Work instruction:
Return exactly the lines from the one containing "Click the 異界の大地 調査依頼 sword icon" through the last line of the records below, both included, and leave out any pictures.

Dataset:
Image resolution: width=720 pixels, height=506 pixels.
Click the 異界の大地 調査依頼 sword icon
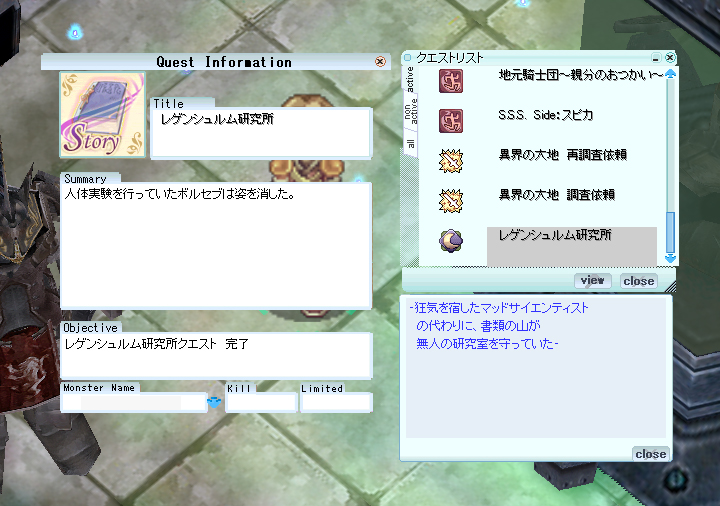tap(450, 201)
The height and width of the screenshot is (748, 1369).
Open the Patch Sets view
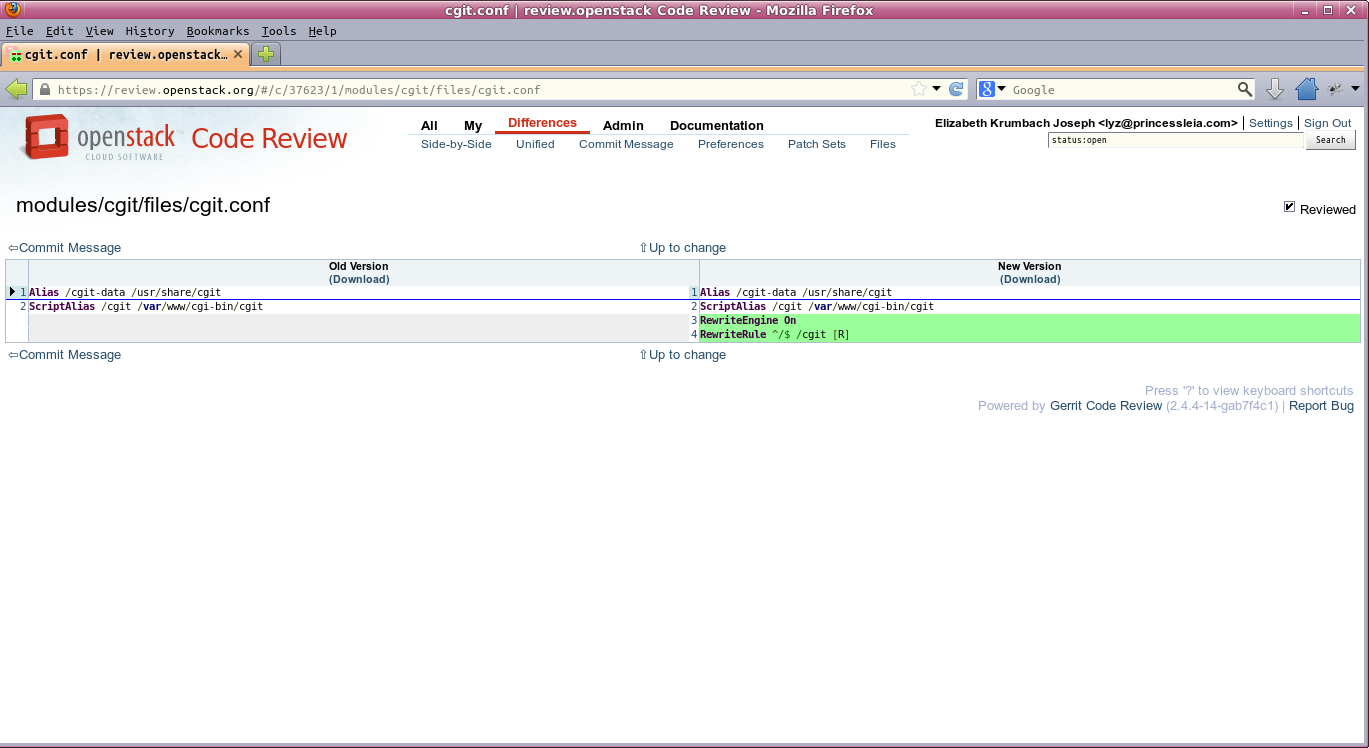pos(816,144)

Answer to this exercise:
Click the 異界の大地 調査依頼 sword icon
tap(450, 201)
The height and width of the screenshot is (748, 1369).
Open the Patch Sets view
pos(816,144)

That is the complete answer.